De son côté, Ugo Bernalicis est moins convaincu par l'efficacité de la réforme. "La départementalisation ne va pas régler les problèmes de la police judiciaire", a-t-il indiqué devant la commission des lois. Il plaide pour ralentir l'entrée en vigueur de la réforme, en la repoussant après les Jeux olympiques de Paris en 2024, afin d'éviter toute déconvenue éventuelle, alors que la sécurité sera l'un des enjeux de cette manifestation sportive mondiale.
Plus largement, et craignant par dessus tout une perte d'autonomie de la police judiciaire dans les enquêtes au profit du préfet, il met en avant une "réforme alternative". Le député du Nord prévoit, à moyen terme, une filière judiciaire distincte du reste de l'activité policière, pour la rattacher, à long terme, à l'autorité judiciaire. "Il est urgent de faire en sorte que la police judiciaire reste à part du reste de la police. Il faut néanmoins travailler sur la coordination entre les services."

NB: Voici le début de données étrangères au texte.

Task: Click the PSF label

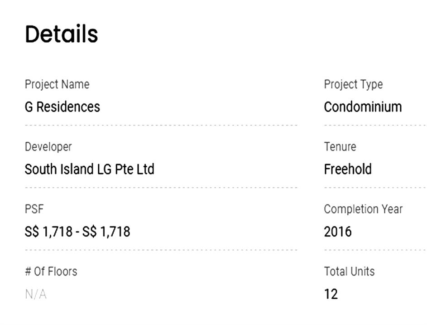Action: click(34, 209)
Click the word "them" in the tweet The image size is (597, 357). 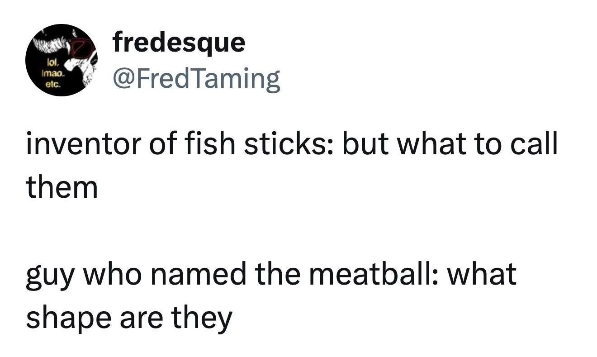62,187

Les procureurs ont le sentiment d'être dépossédés de la politique pénale, que c'est le ministère de l'Intérieur qui la conduit. Ugo Bernalicis, député LFI
S'ils partagent de nombreuses directions données au rapport, Ugo Bernalicis appelle souvent à aller plus loin, que ce soit en termes de formation - avec la création d'une académie d'enquête et un module de formation spécifique à la procédure judiciaire pour l'ensemble des gardiens de la paix -, de moyens - avec l'augmentation d'au moins 50 % des OPJ dans les services d'enquête, dans le cadre d'un plan de recrutement de 15 000 agents - ou de coordination avec l'autorité judiciaire.

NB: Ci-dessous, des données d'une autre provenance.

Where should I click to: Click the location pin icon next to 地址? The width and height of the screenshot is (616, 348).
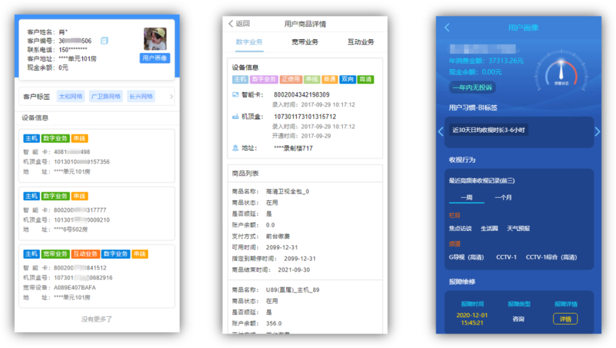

Sur certains points, et notamment sur les difficultés qui touchent les services judiciaires, les députés se rapprochent, avec la volonté de redonner ses lettres de noblesse à un métier qui n'attire plus au sein de l'institution. Outre un choc de simplification de la procédure pénale - véritable serpent de mer - les deux élus prônent une révision des conditions de travail et de la gestion RH des enquêteurs, et la reconnaissance de la difficulté de leur poste.
Afin d'encourager les vocations, ils recommandent tous deux d'augmenter le montant de la prime OPJ, qui atteint 1 500 euros par an - Ugo Bernalicis allant même jusqu'à souhaiter qu'elle soit doublée. Et de revenir sur un autre problème inhérent à la filière : son taux d'encadrement par les officiers, notoirement insuffisant, qu'ils préconisent de fixer à 30 % à moyen terme.
Plus largement, reconnaissant tous deux, à minima, un manque de "concertation" dans la présentation initiale de la réforme, ce qui a contribué à la frustration des services, les deux élus préconisent d'assurer le suivi de sa mise en œuvre, en créant des indicateurs dédiés. Enfin, ils jugent nécessaire de prévoir la création d'une mission d'information chargée d'évaluer le fonctionnement des nouvelles directions départementales, deux ans après leur entrée en fonction.
Outre l'Assemblée nationale, le Sénat et les inspections des ministères de l'Intérieur et de la Justice ont également planché sur le sujet et apporté leur contribution à la réflexion sur la mise en oeuvre de cette réforme particulièrement sensible et surveillée.